As this is an embarrassingly parallel problem I decided to use a bit of GPGPU programming (partly for learning purposes) using C++AMP and came up with the following solution:

#include <iostream>
#include <vector>
#include <assert.h>
#include <amp.h>
#include <chrono>
#include <ctime>
#include <numeric>

inline unsigned int AddDigits( unsigned int n ) restrict(amp, cpu)
{
        unsigned int sum = 0;
        while( n > 0 )
        {
                sum += n % 10;
                n /= 10;
        }

        return sum;
}

int main()
{
        std::chrono::steady_clock clock;
        unsigned int iSize, iSumRequired;

        std::cout << "Please enter the number of digits: ";
        std::cin >> iSize;
        std::cout << std::endl << "Please enter the sum required: ";
        std::cin >> iSumRequired;
        std::cout << std::endl;

        unsigned long long iMaxNum = std::pow( 10, iSize );

        assert( vecData.max_size() > iMaxNum );

        std::vector<unsigned int> vecData( iMaxNum );
        std::vector<int> vecNumValid( iMaxNum );

        auto tpBegin = clock.now();
        std::iota( vecData.begin(), vecData.end(), 1 );

        concurrency::array_view<const unsigned int, 1> arrayView( iMaxNum, vecData );
        concurrency::array_view<int, 1> numValid( iMaxNum, vecNumValid );

        concurrency::parallel_for_each( numValid.extent, [=]( concurrency::index<1> idx ) restrict( amp ) {
                numValid[idx] = (AddDigits( arrayView[idx] ) == iSumRequired ? 1 : 0);
        } );

        numValid.synchronize();

        int iNumValid = concurrency::parallel_reduce( vecNumValid.begin(), vecNumValid.end(), 0 );

        std::cout << "The number of valid numbers are: " << iNumValid << std::endl;
        auto tpTimeTaken = clock.now() - tpBegin;

        std::cout << "Time Taken: " << std::chrono::duration_cast<std::chrono::milliseconds>(tpTimeTaken).count() << std::endl;

        return 0;
}

This offers a significant improvement over parallel brute-forcing on the CPU (2x speedup versus 8 threads on an 8-core CPU), however out of curiosity I was wondering whether any further speedup could be gained, perhaps through somehow running the parallel_reduce on the GPU rather than on the CPU; removing the necessity to synchronize the array_view?

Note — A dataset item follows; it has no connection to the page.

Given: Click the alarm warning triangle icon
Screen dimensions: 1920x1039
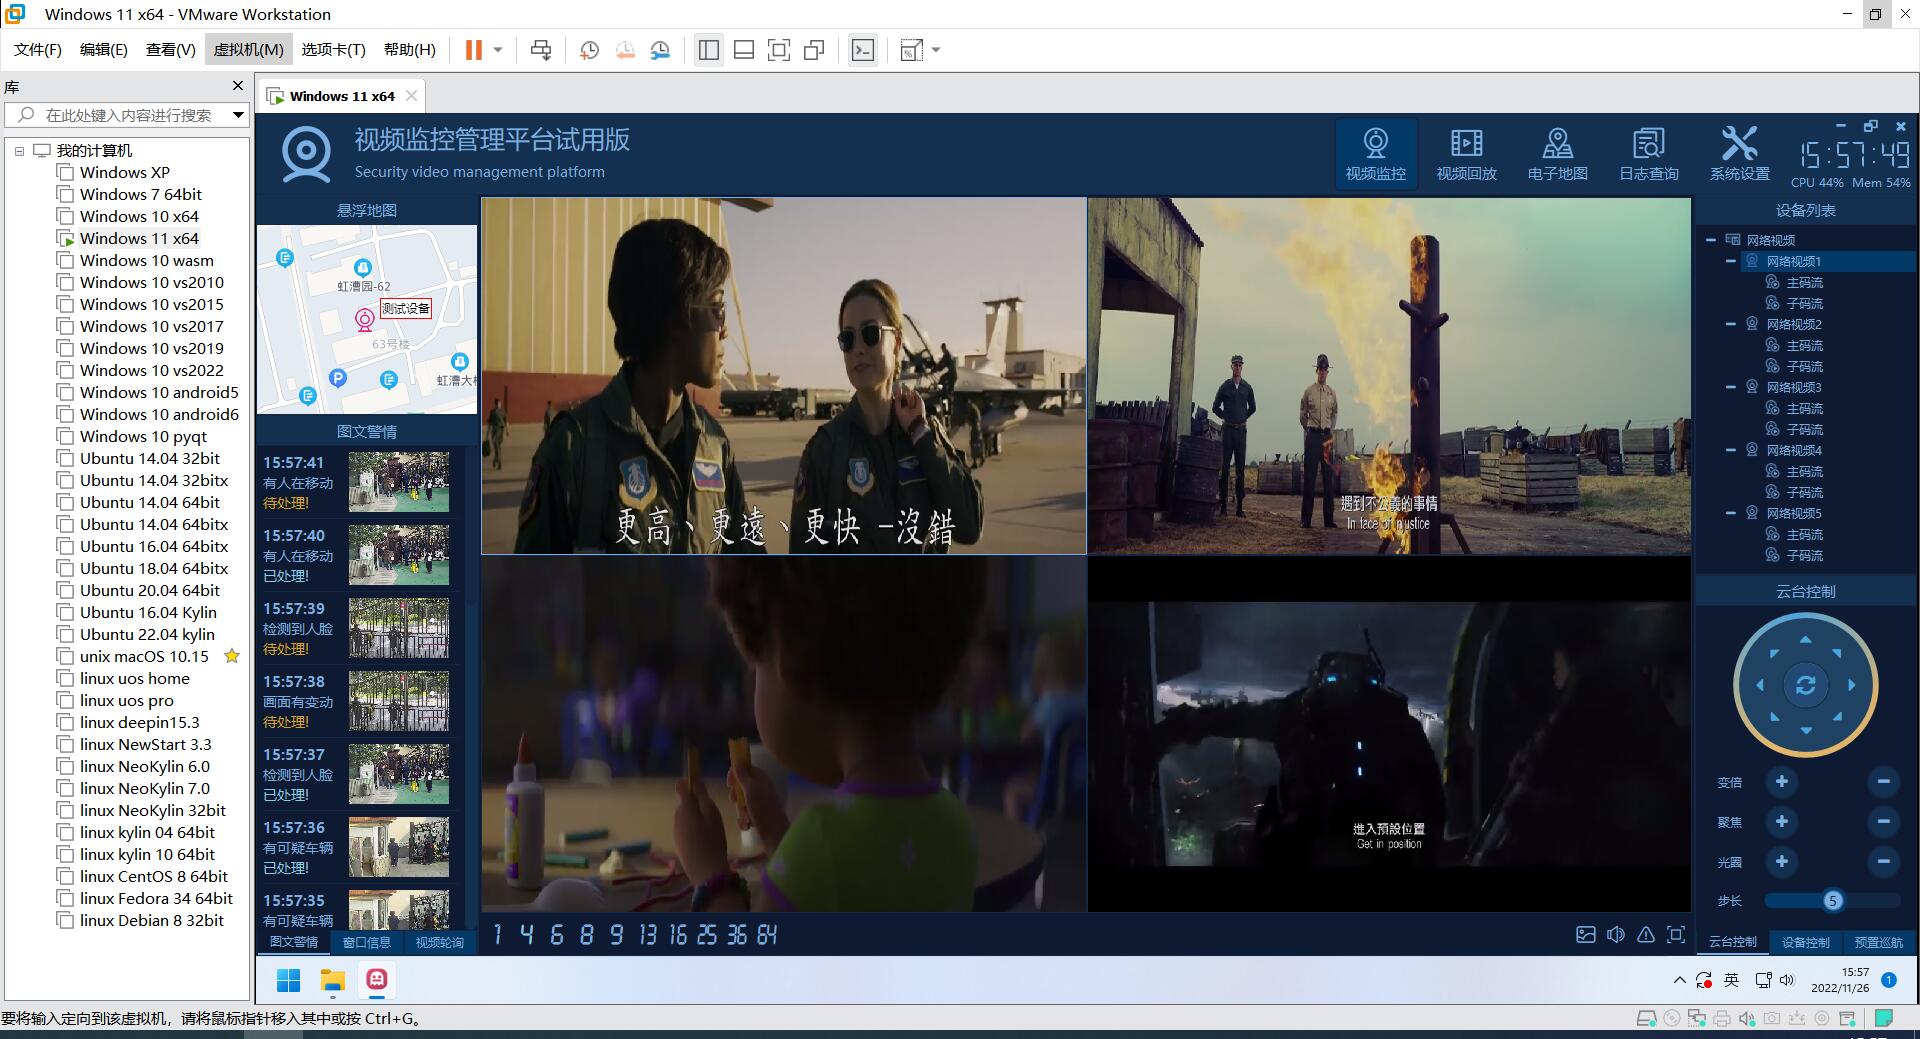Looking at the screenshot, I should 1646,935.
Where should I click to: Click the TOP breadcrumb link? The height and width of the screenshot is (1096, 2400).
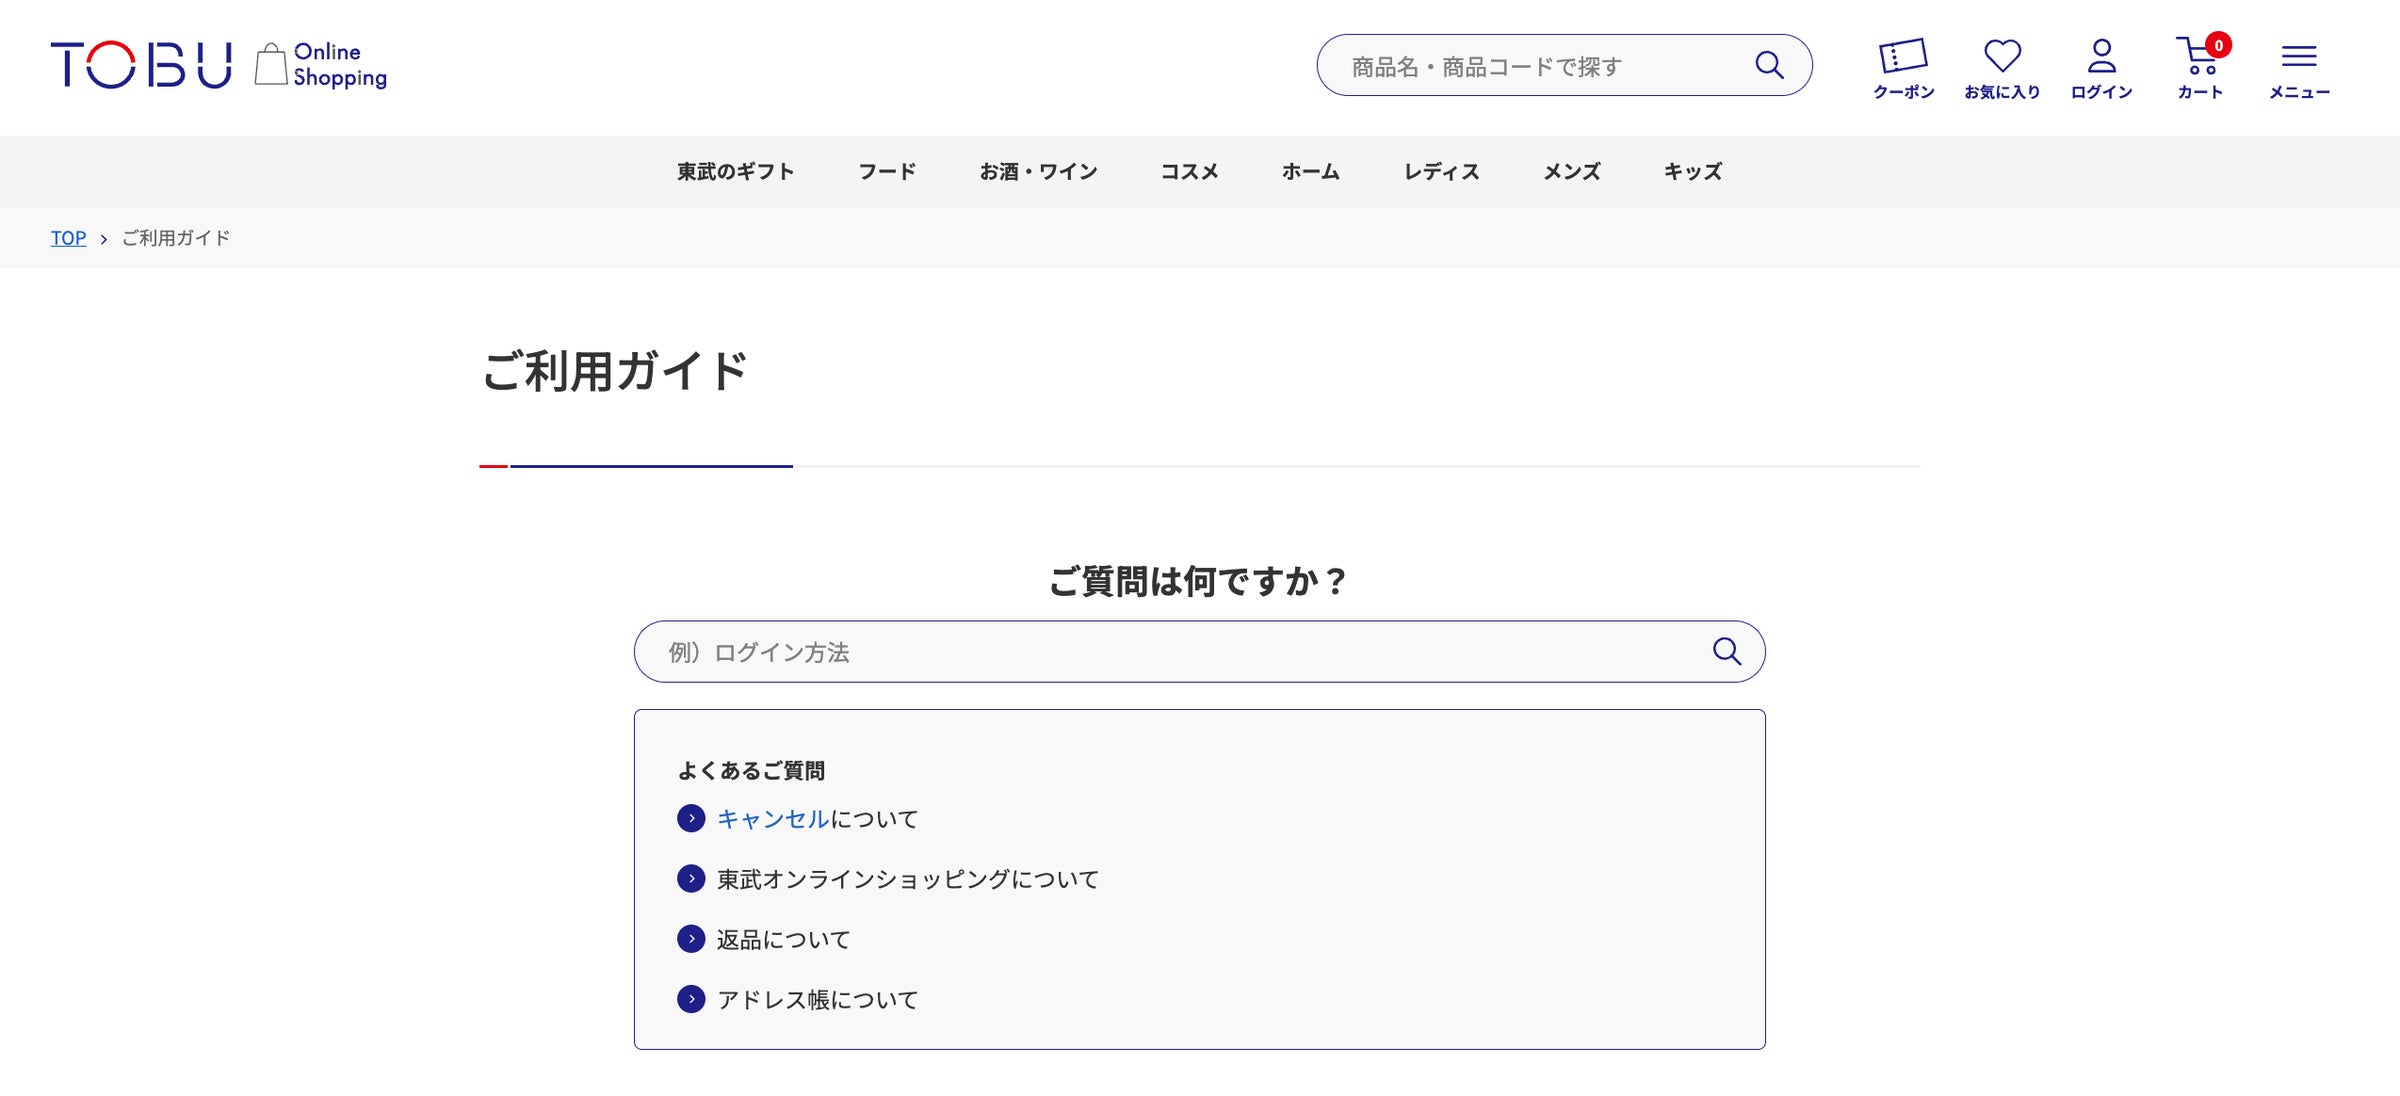pyautogui.click(x=67, y=238)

Moreover, this only allows for up to 8-digits (because of the restriction of the maximum value being less than 2³¹-1) because the GPU only supports types of float, double, int, unsigned int and bool; is there a way to circumvent this and improve the maximum number of digits allowed?

Answer 1

I agree with @Christopher. The brute force might be embarrassingly parallel, but its complexity is dreadful.

Calling f(n,k) the answer, there is a simple approach : the case n>1 boils down to sum (g(n-1,k-i) for i in [1..min(k,9)]), where g also allows i=0. The case n=1 is left as an exercise, and some other early stop shortcuts might be used.

With this algorithm, you don't even need C++. Instead, a language with lightweight threads (scala) will prove profitable, since up to 9^n threads may be instantiated.

Answer 2

I understand that you are asking from a parallel point of view, but I am unable to provide feedback on that, as I have never worked with this system before. But from my point of view, creating a parallel solution is has been done premature.

Prior to creating a parallel solution to speed up your solution, you should improve the efficiency of the algorithm. At present you consider all numbers in the range of [1, 10^N), whereas you only need to evaluate numbers where the number of digits in the number is equal to N. In which case you only need to evaluate numbers in the range of [10^N-1, 10^N).

You could further improve this via considering permutations and combinations. This would allow you to calculate all the different combinations of the digits for the given range. Once you have these you can then check which of the combinations digits sum to the required total.

If X combinations sum to a given total then you can quickly calculate how many numbers within the require range have N digits and sum to the goal. By computing X * (N Perm N) where N is the number of digits and where permutations are calculated without replacement. Representing just the N digits in the solution.

At this point you would be using a parallel solution to calculate the combination hits, but you may find the bottle neck of data transfer to a GPU causes the parallel solution to perform slower than the non-GPU enabled solution.